The race’s only caution came on Lap 39 when Sting Ray Robb stalled on the course, a caution that played well into the hands of the drivers on the three-stop strategy. McLaughlin used that caution to get back in position towards the front.

But it would be the final round of pitstops that would tell the tail.

On Lap 61 Grosjean pitted to try and avoid an overcut attempt by McLaughlin. Mclaughlin pitted a couple of laps later in his attempt to overcut, which for most of a lap worked, but Grosjean running on warmer tires was able to overtake McLaughlin in a brilliant move coming to the start/finish line to regain the lead.

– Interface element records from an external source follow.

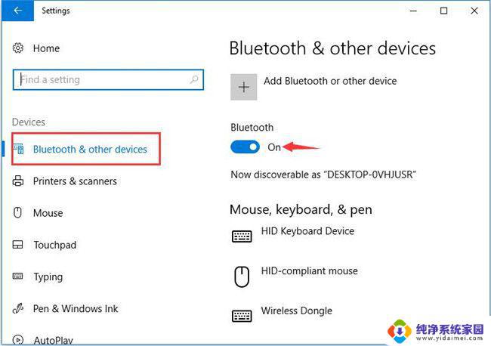Open AutoPlay settings

point(53,340)
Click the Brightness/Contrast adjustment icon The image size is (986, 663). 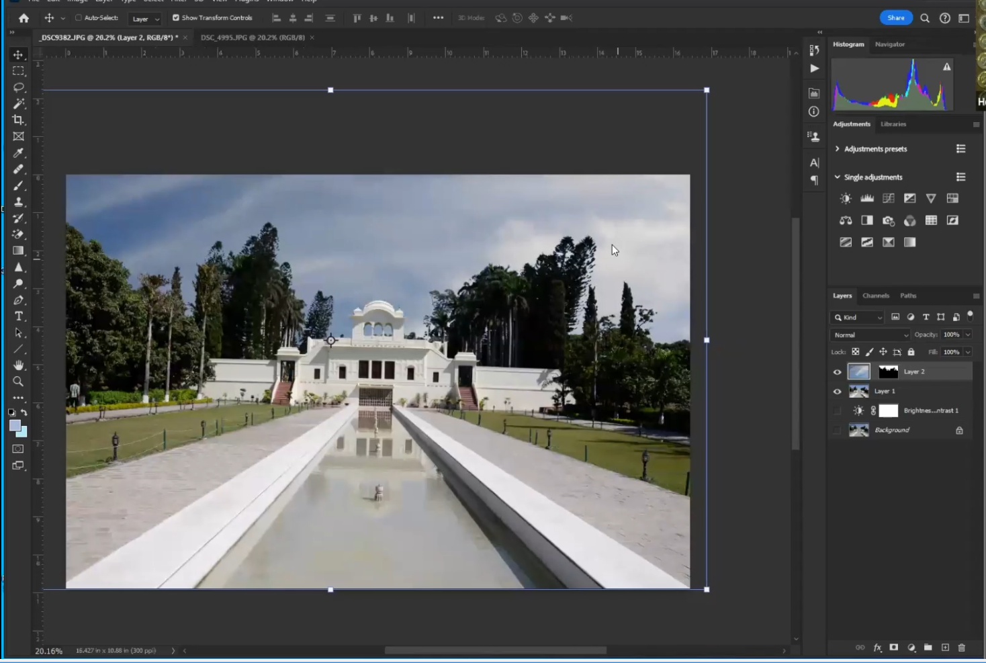[846, 198]
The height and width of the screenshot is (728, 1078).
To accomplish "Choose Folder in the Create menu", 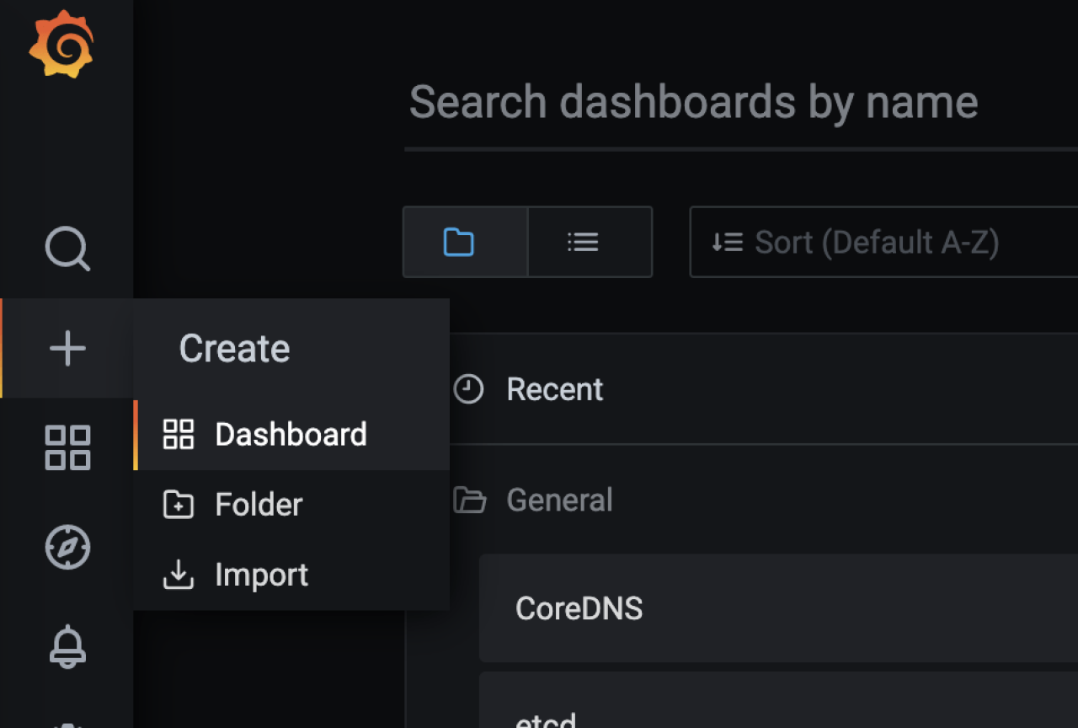I will 259,505.
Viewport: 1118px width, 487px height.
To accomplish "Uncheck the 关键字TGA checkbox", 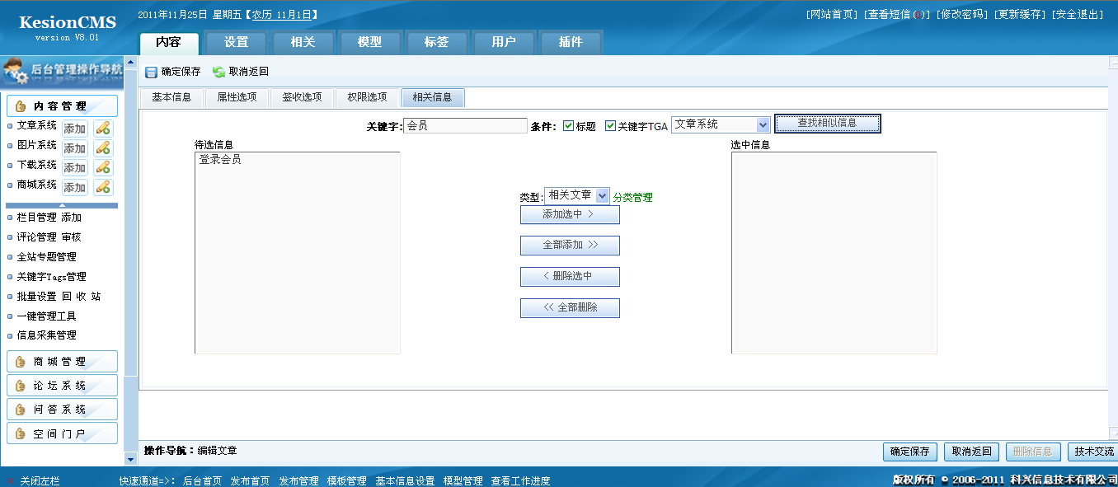I will (610, 126).
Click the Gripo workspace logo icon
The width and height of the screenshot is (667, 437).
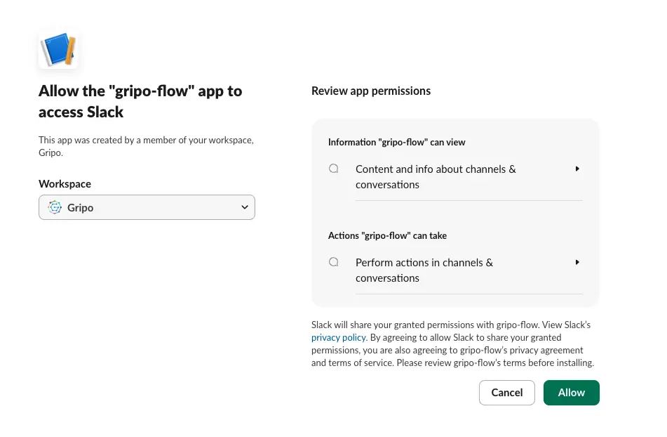[x=55, y=207]
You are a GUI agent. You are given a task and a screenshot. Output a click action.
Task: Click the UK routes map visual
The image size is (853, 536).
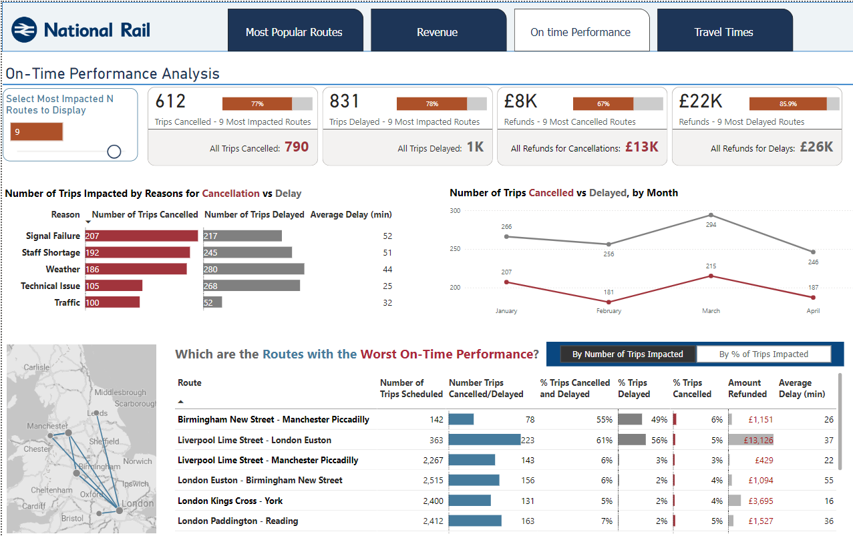pos(81,439)
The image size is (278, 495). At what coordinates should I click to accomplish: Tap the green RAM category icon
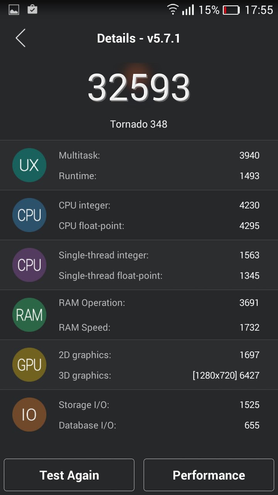(29, 315)
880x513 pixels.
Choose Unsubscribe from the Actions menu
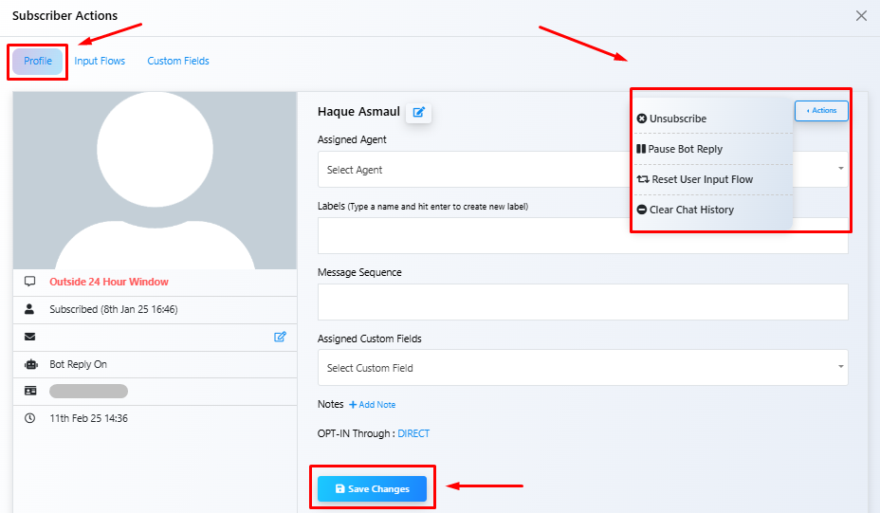coord(677,119)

For 11 laps, McLaughlin sat and waited for a mistake from Grosjean who had exhausted all of his push-to-pass. That mistake came on Lap 72 when Grosjean overcooked his entry into Turn 5. This allowed McLaughlin to close and eventually overtake Grosjean.

McLaughlin boasted about the competition with Grosjean after the race.

“I think we touched when he passed me a little bit. But it was fair game,” he said. “It was awesome racing, man. It was exactly what INDYCAR was. Yeah, ain’t no procession here, that’s for sure. It was a lot of fun.”

“The grip came on the very outside of the end of the race for some reason. It’s the beauty of it,” Grosjean explained of McLaughlin’s pass. “You have to adapt a lot during the race, your driving style. Those races are tough. They’re very tough, demanding. That’s the way it goes.”

The victory for McLaughlin is his fourth career win in the NTT IndyCar Series. He is also the fourth different winner so far, which has the points race for the season championship tightening up as the series heads to Indianapolis for the GMR Grand Prix ahead of the 107th running of the Indianapolis 500.

The win leapfrogged McLaughlin into the 4th spot in the points. Despite a 10th-place finish, Marcus Ericsson remains the leader in the point standings now just 3 points ahead of Pato O’Ward, who after starting third finished fourth.